The House of Glue and Glamour has changed hands.
The historic Hartland Mansion has sold, closing on Sept. 10, after a lengthy and arduous selling period, according to now-former owner Garry Hart.
Mansion 54 is the property’s new name. The company listed as buyer, Epic Venues LLC, operates two slick event venues in San Jose, Calif., The GlassHouse and Corinthian Ballroom, operated by Bay Area venue exec and entrepreneur Gene Campbell.
The Hartland exterior has been repainted stark-white and jet-black, replacing the previous white-and-cherry-red decor. Giant decorative spiders and webs were in place early this week for a neighborhood Halloween event, which was open to the public.
Hart had been the property’s proprietor for the past several years, as a member of the famed Hart entertainment family of Las Vegas. He’d spent upwards of $15,000 a month to keep the 31,000-square foot manse open and funded, a significant reason he wanted to move the property.
Hart had rented the venue out for such events as weddings and memorial services, and also for charity fundraisers (including such spectacles as the wedding of Zowie Bowie’s Chris Phillips and his wife, Jennifer). The place has long been a focal point on the Vegas entertainment and cultural scene.
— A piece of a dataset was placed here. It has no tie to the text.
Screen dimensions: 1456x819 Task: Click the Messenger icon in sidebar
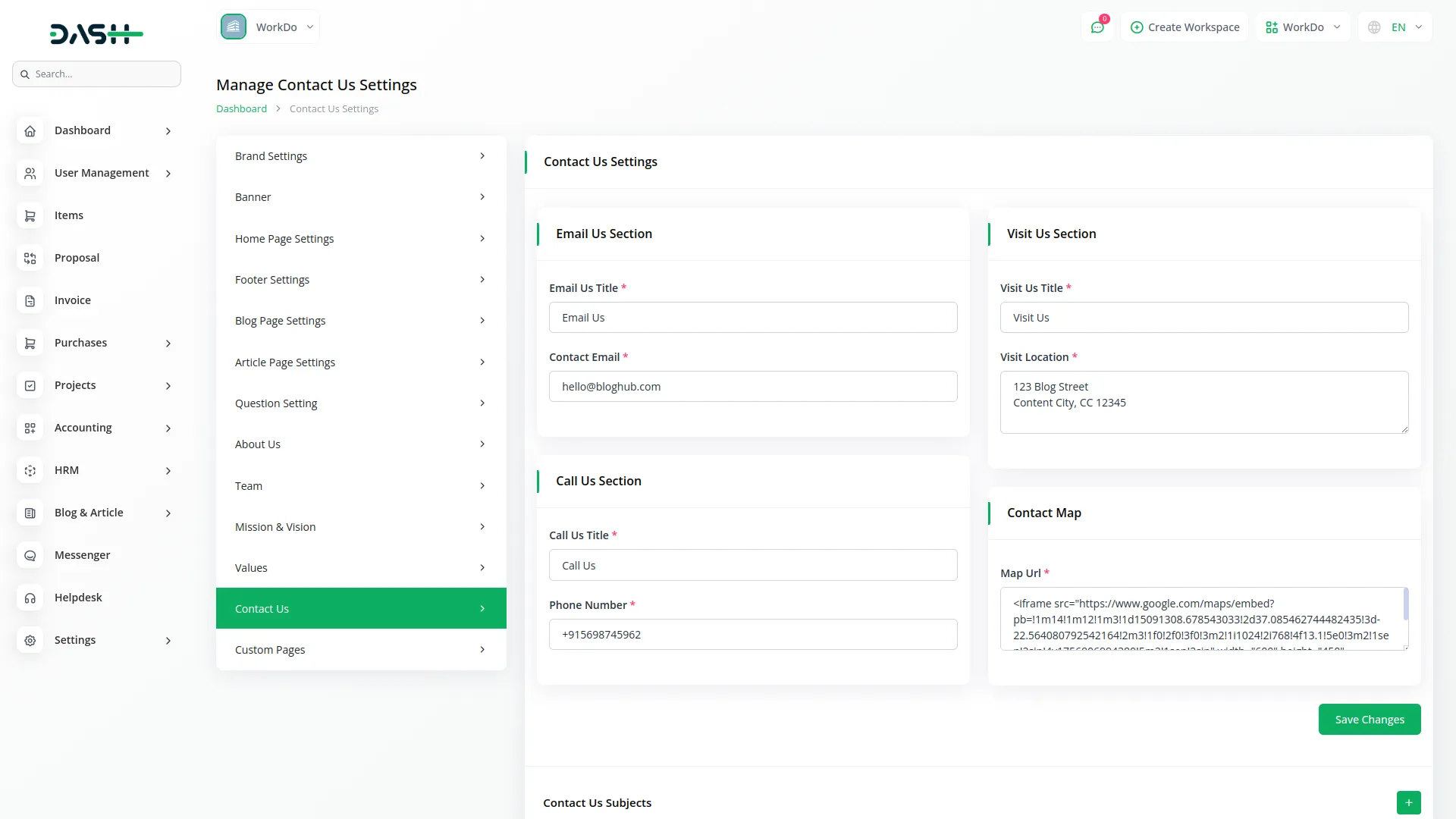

Scenes for the movie “Casino” were filmed in Hartland. The Muppets and Cee Lo Green starred in the Christmas-season video “All I Need Is Love” at the property, and in the summer of 2017, the Las Vegas string ensemble Femmes of Rock featuring Bella Electric Strings staged a video to “Eleanor Rigby” at Hartland.
Over the years, the mansion attracted an array of stars ranging from Ginger Rogers, Willie Nelson, Engelbert Humperdinck and Michael Jackson. The Las Vegas Philharmonic once performed a show in the mansion’s Grand Party Room for 400 guests.
The company listed as buyer, Epic Venues LLC, operates two slick event venues in San Jose, Calif., The GlassHouse and Corinthian Ballroom. The Hartland exterior has been repainted stark-white and jet-black, replacing the previous white-and-cherry-red decor. Giant decorative spiders and webs are in place for what seems to be a big Halloween event
Standing regally at 1044 S. Sixth Street just east of Las Vegas Boulevard (and a bit south of Zak Bagans’ Haunted Museum), Hartland was listed for $3.5 million in 2015; the recorded sales price was $2.9 million.
Hartland’s history dates to the 1940s. The fortress features 13 bedrooms, an “Elvis Room” where the King was known to occasionally reside, an entrance hall with a 35-foot domed ceiling and an Olympic-sized, indoor swimming pool.
Toni Hart, a former gospel singer and evangelical preacher, originally built the home. Her son Larry, a Las Vegas producer behind the stage show “Sisterella” and a Grammy Award-winner for the gospel song “What a Friend,” died in June 2015. Larry hand-designed the home with little more than a glue gun and a dream; it’s distinctive decor sparked a New York Times headline, “A Las Vegas Mansion: Glue-Gunned to Perfection.”
Hart family member Linda Hart — older sister of the Hart brothers — has forged a successful career as an entertainer. She appeared in “Hairspray” and “Catch Me if You Can” on Broadway, and was also a backup singer for Bette Midler.
Garry Hart had not resided in the mansion, but did oversee all of its operations and booked events on the property even as it was on the market. As he says, “It’s a historic place, and it’s part of the city’s history and the Hart family’s legacy. But times change, and life goes on.”